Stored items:
- - - - -

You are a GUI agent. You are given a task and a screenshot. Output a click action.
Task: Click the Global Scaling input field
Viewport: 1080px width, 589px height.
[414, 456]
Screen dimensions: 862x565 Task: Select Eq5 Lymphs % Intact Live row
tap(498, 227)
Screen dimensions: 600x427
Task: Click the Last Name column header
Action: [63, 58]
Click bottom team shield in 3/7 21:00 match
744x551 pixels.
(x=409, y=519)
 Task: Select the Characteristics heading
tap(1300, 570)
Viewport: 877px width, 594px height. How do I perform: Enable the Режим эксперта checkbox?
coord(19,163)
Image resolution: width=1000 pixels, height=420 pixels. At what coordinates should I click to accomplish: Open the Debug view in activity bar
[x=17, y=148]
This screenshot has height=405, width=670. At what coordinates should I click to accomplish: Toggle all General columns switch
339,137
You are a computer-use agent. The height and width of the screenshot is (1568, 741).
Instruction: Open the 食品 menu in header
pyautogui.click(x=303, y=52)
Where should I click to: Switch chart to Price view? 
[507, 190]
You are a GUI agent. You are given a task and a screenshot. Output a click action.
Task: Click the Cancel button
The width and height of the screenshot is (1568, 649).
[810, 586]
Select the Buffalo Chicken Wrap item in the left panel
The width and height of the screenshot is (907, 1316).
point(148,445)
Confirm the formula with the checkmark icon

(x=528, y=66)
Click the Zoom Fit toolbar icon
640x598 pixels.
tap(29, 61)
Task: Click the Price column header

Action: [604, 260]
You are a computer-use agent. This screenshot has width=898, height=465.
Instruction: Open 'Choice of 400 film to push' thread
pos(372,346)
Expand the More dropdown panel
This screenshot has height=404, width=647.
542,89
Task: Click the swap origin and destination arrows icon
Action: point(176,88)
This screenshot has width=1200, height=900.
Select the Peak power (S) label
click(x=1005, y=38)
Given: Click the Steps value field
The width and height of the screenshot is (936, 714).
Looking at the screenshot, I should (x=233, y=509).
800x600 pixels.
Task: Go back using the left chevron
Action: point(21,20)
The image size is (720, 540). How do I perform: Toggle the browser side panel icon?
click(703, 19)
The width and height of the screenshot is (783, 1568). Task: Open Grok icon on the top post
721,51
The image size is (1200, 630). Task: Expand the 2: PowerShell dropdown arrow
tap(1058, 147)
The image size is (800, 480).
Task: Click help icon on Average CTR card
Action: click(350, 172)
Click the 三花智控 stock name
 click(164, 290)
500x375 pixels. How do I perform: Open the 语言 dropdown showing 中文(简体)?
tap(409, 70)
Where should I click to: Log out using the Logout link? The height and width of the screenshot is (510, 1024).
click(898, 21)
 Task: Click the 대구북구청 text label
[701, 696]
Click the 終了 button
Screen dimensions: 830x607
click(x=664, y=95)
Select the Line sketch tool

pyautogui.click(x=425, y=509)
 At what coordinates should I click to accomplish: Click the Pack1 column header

- - - - -

Your goal: Reproduce the final stretch of the data above: every line from the one holding "500x375 pixels. How" through the end, inclusive, exactly as written and nothing else.

Result of this task:
500x375 pixels. How do I perform: Open the 语言 dropdown showing 中文(简体)?
tap(409, 70)
Where should I click to: Log out using the Logout link? The height and width of the screenshot is (510, 1024).
click(898, 21)
 Task: Click the 대구북구청 text label
[701, 696]
Click the 終了 button
Screen dimensions: 830x607
click(x=664, y=95)
Select the Line sketch tool

pyautogui.click(x=425, y=509)
 At what coordinates should I click to accomplish: Click the Pack1 column header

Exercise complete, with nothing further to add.